Cleveland artist Jake Kelly first attracted notice with his flyers for concerts at venues like the Grog Shop and the Beachland, which started appearing around town 15 years ago.

His intricate line drawings, looking like single panels pulled from a comic strip, appeared to depict moments from a larger narrative that was titillatingly elusive. Sometimes it had something — usually tenuous — to do with the band in question but often it was its own thing, telling some unsettling, often macabre tale whose backstory you had to fill in yourself.

The self-taught but hard-working and highly productive artist quickly developed other outlets for his work. He does murals and posters for Melt Bar and Grilled, whose punk-based aesthetic matched his own. He puts out zines and created the horror comic series the Lake Erie Monster. In 2010, he did a show at Heights Arts with John G, a fellow Cleveland flyer/poster artist with a similar underground aesthetic.

But it’s been ten years since he’s had a solo show; his last, Mysteries of the Unknown, was at the now-closed Visible Voice Books in Tremont in 2005. So he’s overdue for the showcase A Heavy, Humid World, which opens at Gallery One Sixty on Waterloo with a reception Fri 9/4 during Walk All Over Waterloo.

“About a year ago, he mentioned wanting to have a show,” says Gallery On Sixty owner Bryon Miller. “He hasn’t had a show in a while. We were hanging out and he said, I want to do a show. He’s busy; he has a lot of stuff going on. He’s doing the Melt murals and when he gets one of those, you don’t see him for six months. But he’s had time to do the show and he’s been working on it for about half a year.”

It will give longtime fans of Kelly’ work as well as newcomers the opportunity to immerse themselves in it. The spacious two-room gallery will be packed with Kelly’s work, both two-dimensional and three-dimensional. It will include paintings and works on paper, as well as a newer thing he’s been doing: painting on secondhand furniture, turning drab end tables into colorful works of art.

“It’s all new; that’s what’s great about it,” says Miller of the work. “He gets on these kicks of staying up for days and days and working.

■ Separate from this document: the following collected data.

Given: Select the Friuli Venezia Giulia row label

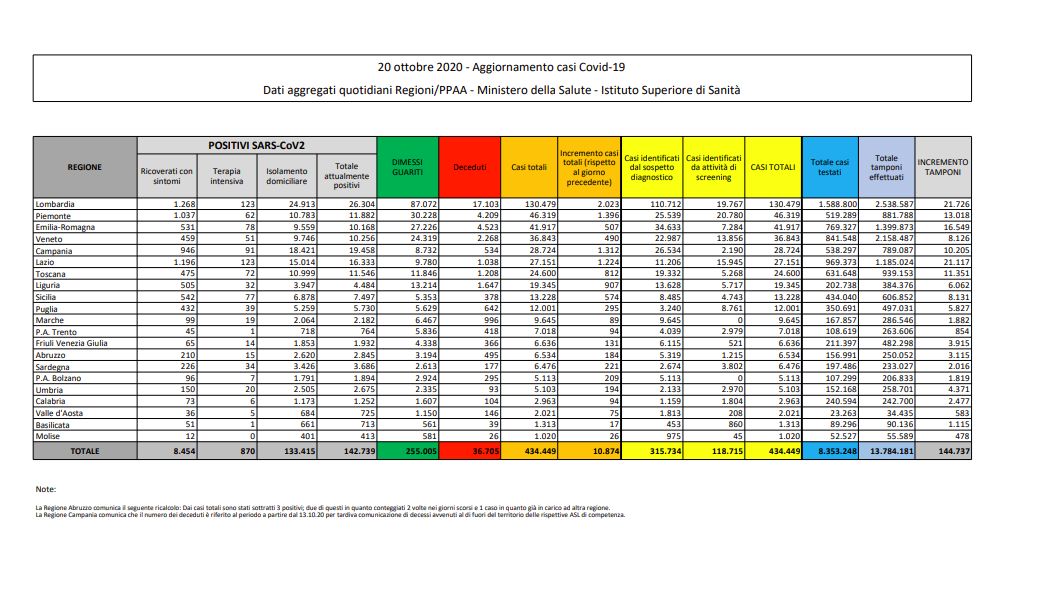Looking at the screenshot, I should (71, 343).
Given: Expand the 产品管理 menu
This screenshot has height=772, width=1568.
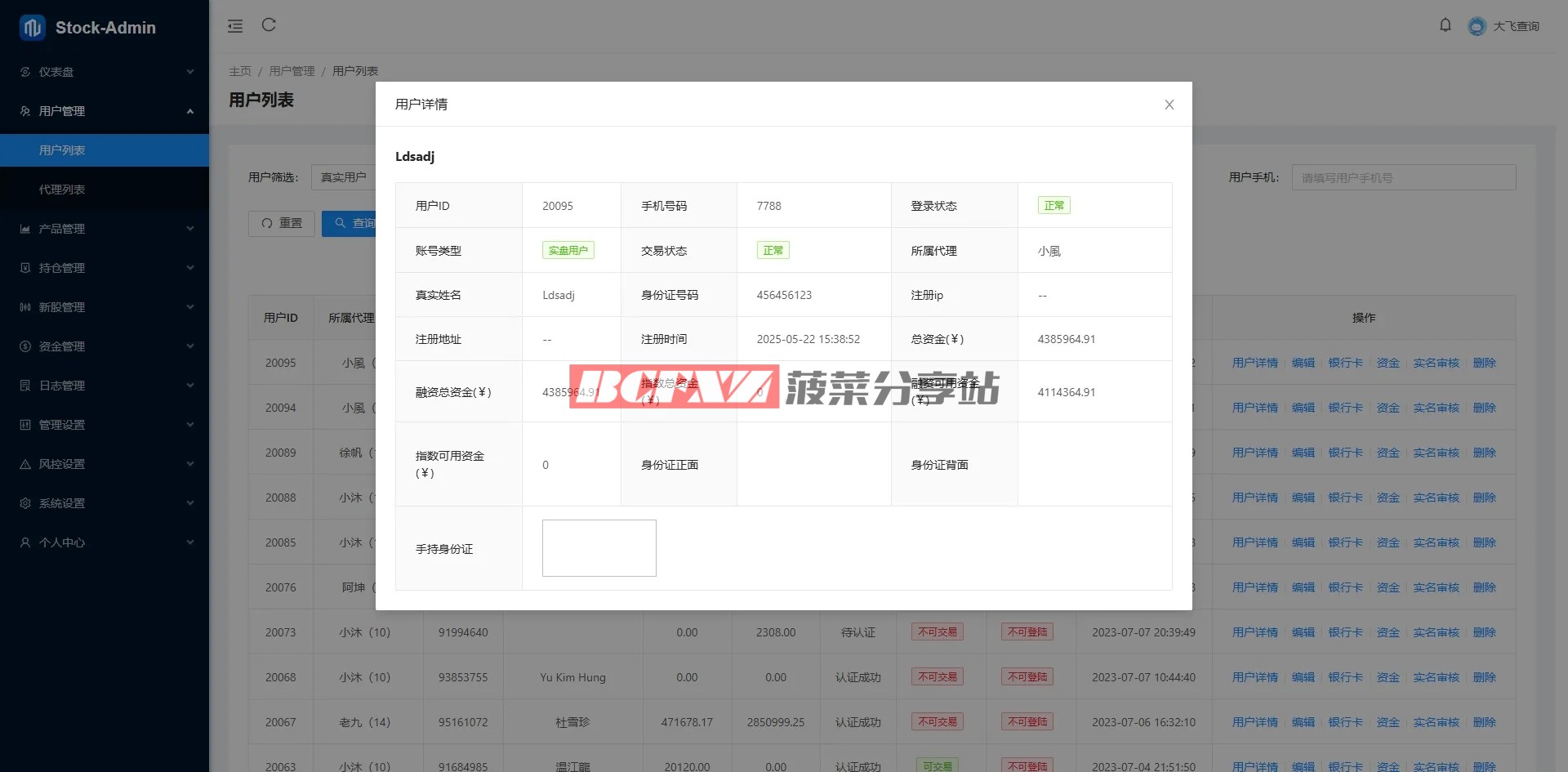Looking at the screenshot, I should point(105,229).
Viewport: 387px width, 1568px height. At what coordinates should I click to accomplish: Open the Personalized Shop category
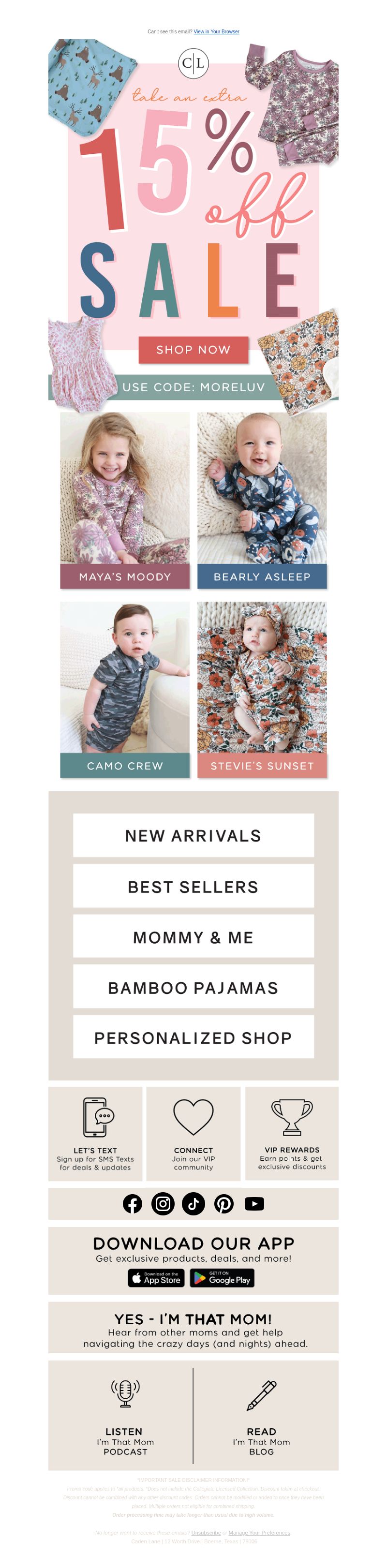pyautogui.click(x=194, y=1037)
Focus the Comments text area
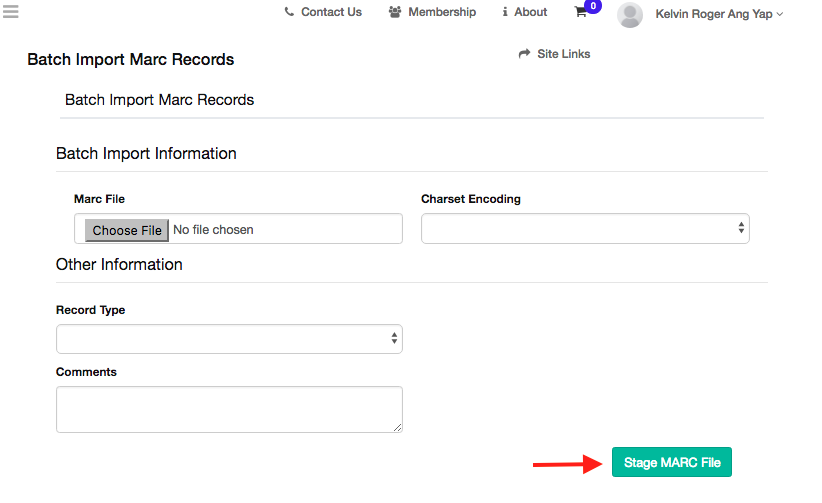Viewport: 822px width, 503px height. [229, 409]

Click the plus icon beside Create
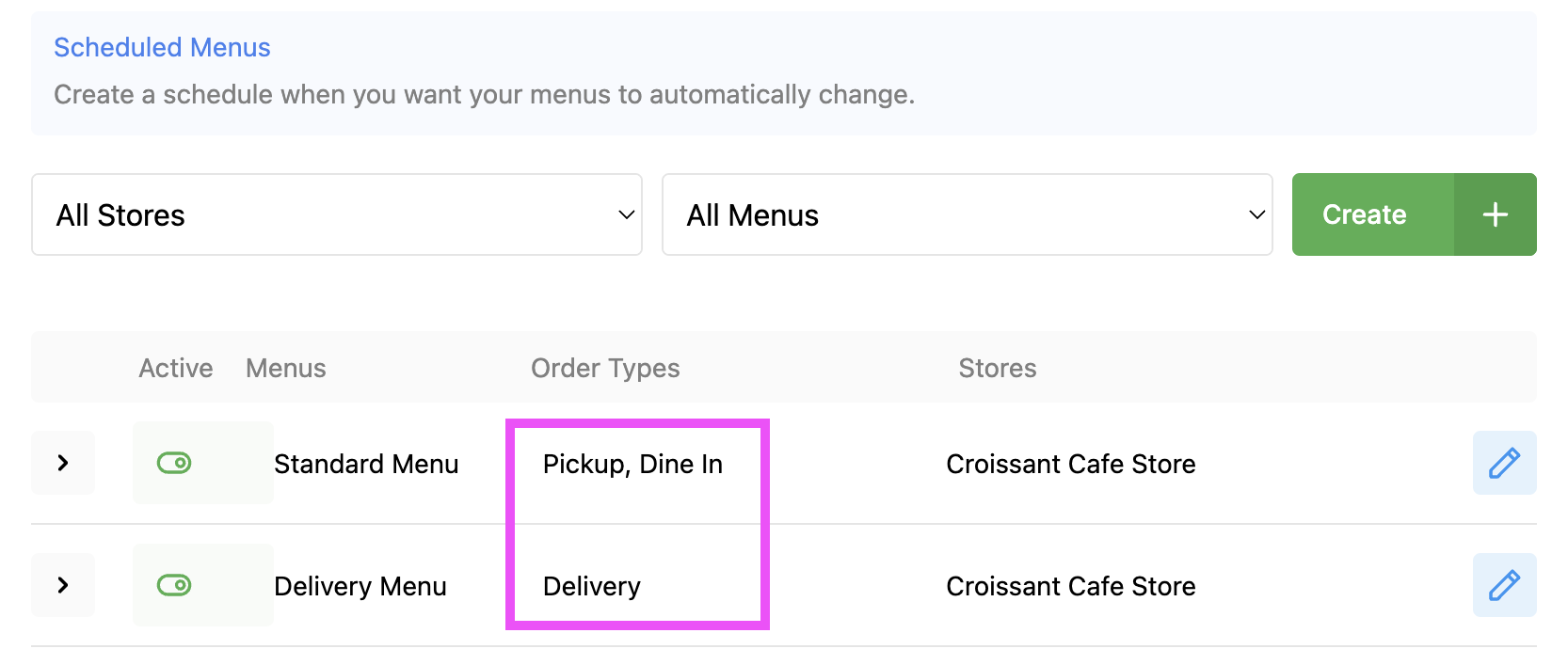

He has a brand new seven-foot painting. It’s mind-blowing. He’s definitely going to melt some brains when people see his work. His level of production is insane. It’s work like I don’t think I’ve ever seen come out of him. It’s a little more risqué. I think he’s putting himself out there with this work.”

In the promotion for the show, he describes it this way: “The Symbionese Liberation Army rubs shoulders with psychedelic monsters. Pornographic actresses wield strange, centipede-like creatures. Scientology Auditors have LSD freak-outs and go fully external for major wins. Drunks cavort in dry riverbeds. Jaded teens make plans to burn down the high school. It’s an eye-gouging mash-up of hardcore porno and late-night diner food, poorly made bombs and good drugs.”

Sound intriguing? It is. The strange details in Kelly’s pieces could kept a viewer engrossed for days.

In addition to the original pieces, Kelly will have a limited-edition 420-page book on sale called “FLIERS: 2000-2015,” collecting some of his most outstanding flyers of the past 15 years.

“It came out really great,” says Miller. “It’s a cool book because if you’re from Cleveland and go to a lot of shows, you can thumb through and go, I was at that show. It’s cool to see Jake’s progression of his style of illustration. You can see the changes in his work over the years.”

The reception will be a party with refreshments and music by DJ Hovaround. The show runs through the end of October.